「堪らなく…九条君が好き」

「……そう言われるの待ってた」

『遅えよ』

そう言いたげに眉をしかめては来たのに私のフィルター越しから見る笑みは酷く柔らかく歓喜的だ。

そんな彼に引き寄せられるように手を伸ばせばほぼ同時に伸びてきた腕に逆に引き寄せられて抱きしめられた。

いつもは…躊躇っていた。

この腕を背中に回していいものなのかと。

恋人の様に自分から縋って抱きついていいものかと。

でも、もうそんな迷い皆無にしっかりと手をまわすと放したくないと示す様に彼の服を掴み皺を広げて。

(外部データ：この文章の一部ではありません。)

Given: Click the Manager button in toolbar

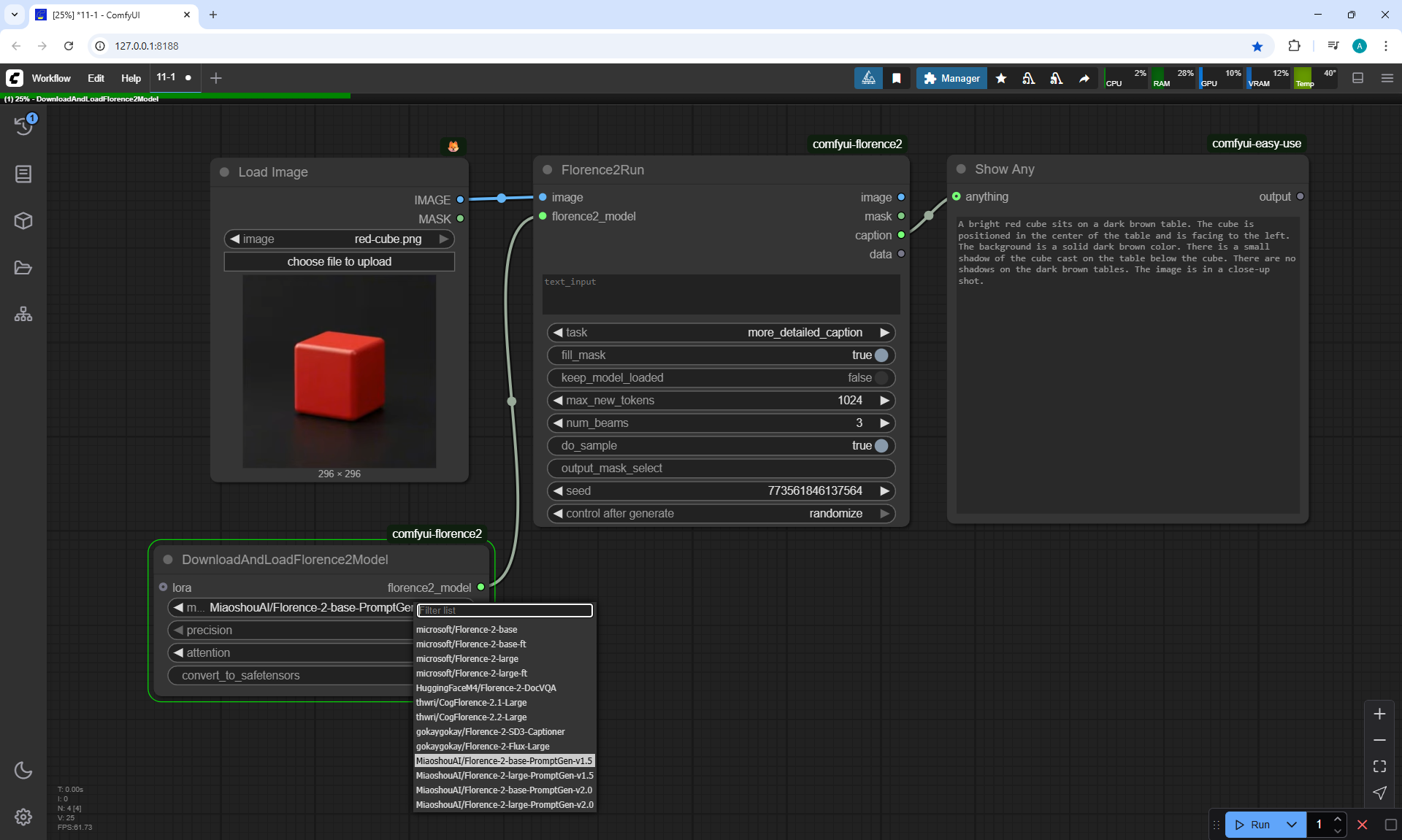Looking at the screenshot, I should (951, 78).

自分の顔を彼の肩に埋めると自分と同じシャンプーの匂いがほのかに香る。

それにどこか満足しながら、

「ねえ……、九条君の事色々聞いても良い?」

この一週間は知るのが恐くて、ますます好きになるのが恐くて聞けなかったから。

でも今は、知りたいことが多すぎて欲が尽きないの。

何でこの仕事を選んだのかとか、その魅惑的すぎるオッドアイの事とか。

「好きなだけ。欲しいだけ俺を暴いて探って求めていいよ。ミモリさんにだけ、他には見せない俺を教えてあげる」

それは、酷く甘美な誘惑だと、危険さも感じるのに小さく笑って更に身を寄せてしまう。

深く知ればますます惚れ込んで逃げられない。

でも、すでに逃げるどころか食いつくされたいと思っているのだから仕方ない。